The conviction, which cut short his illustrious boxing career as a fearsome middleweight contender, made him a pop culture cause celebre.

His story caught the attention of boxing great Muhammad Ali and inspired Bob Dylan's 1975 song 'Hurricane.'

Decades later, 1999 film 'The Hurricane,' earned Denzel Washington an Oscar nomination and a Golden Globe for his portrayal of Carter.

In 1985, Carter was exonerated by US district court judge H. Lee Sarokin, who said the conviction had been "based on an appeal to racism rather than reason," according to the non-profit Chicago Innocence Project that investigates wrongful convictions.

Carter was convicted along with his friend John Artis, who was also black, by an all-white jury in the death of two white men and a white woman, according to US media.
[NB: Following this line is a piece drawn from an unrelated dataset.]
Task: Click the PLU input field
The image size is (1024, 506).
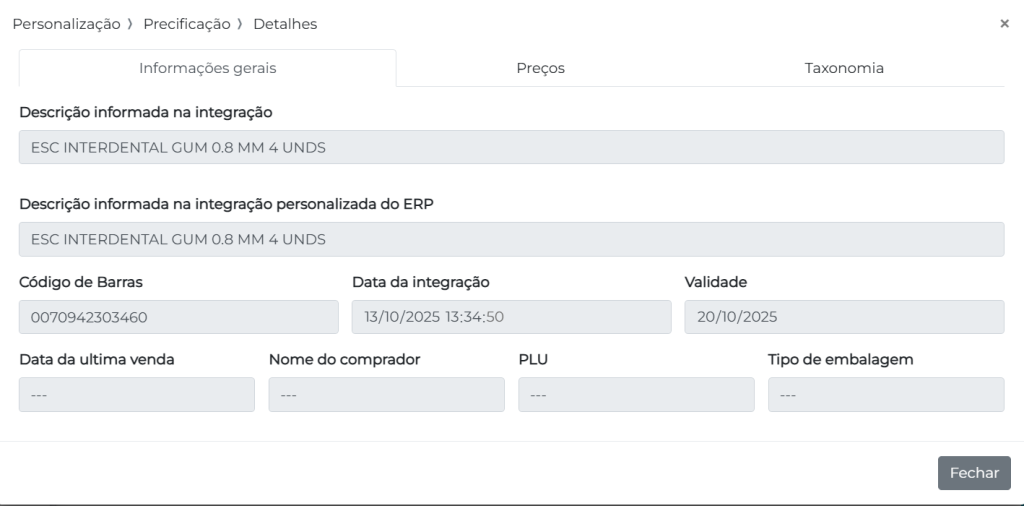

Carter was given a second trial in 1976 and convicted yet again.

After finally being released, Carter, a native of New Jersey, moved to Toronto.

From 1993 to 2005, he served as the executive director of the Association in Defence of the Wrongly Convicted in Canada.

The organisation said it was "deeply saddened" by the death of Carter, "a truly courageous man who fought tirelessly to free others who had suffered the same fate."

Carter spent the latter part of his life advocating for the wrongly imprisoned.